— Required action —
What lines of the material below hold the string "比较初等教育"? Copy them out.
[[ Input records, beginning ]]
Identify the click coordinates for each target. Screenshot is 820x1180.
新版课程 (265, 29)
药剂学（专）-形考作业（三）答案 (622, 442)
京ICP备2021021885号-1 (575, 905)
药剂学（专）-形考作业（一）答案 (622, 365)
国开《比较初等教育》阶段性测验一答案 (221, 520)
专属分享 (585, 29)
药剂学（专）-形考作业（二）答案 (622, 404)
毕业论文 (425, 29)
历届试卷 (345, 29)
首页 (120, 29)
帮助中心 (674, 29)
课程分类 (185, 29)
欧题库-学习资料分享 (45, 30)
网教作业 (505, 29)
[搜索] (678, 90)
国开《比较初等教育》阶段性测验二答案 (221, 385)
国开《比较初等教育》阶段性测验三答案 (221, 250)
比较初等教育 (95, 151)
[[ Input records, end ]]
[[ Input records, beginning ]]
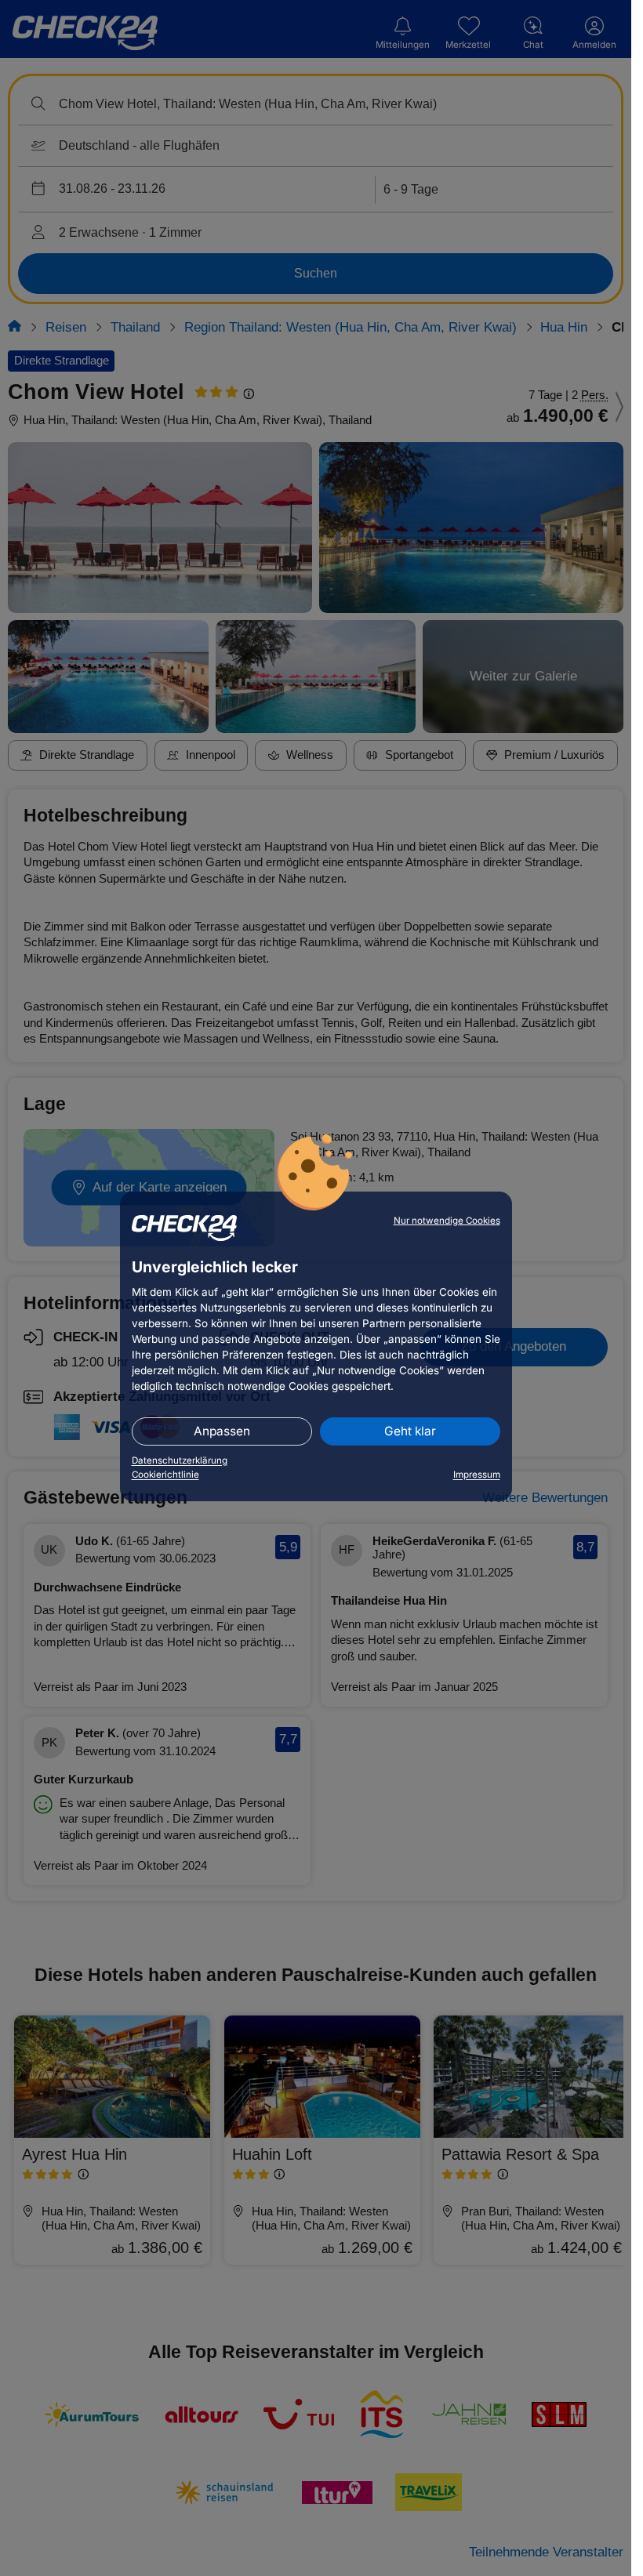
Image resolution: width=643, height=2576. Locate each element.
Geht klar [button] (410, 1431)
[[ Input records, end ]]
[[ Input records, beginning ]]
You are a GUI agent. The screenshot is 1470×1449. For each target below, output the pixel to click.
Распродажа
[[ Input records, end ]]
— Solved exercise —
国开《比较初等教育》阶段性测验一答案 (221, 520)
国开《比较初等教育》阶段性测验二答案 (221, 385)
国开《比较初等教育》阶段性测验三答案 (221, 250)
比较初等教育 (95, 151)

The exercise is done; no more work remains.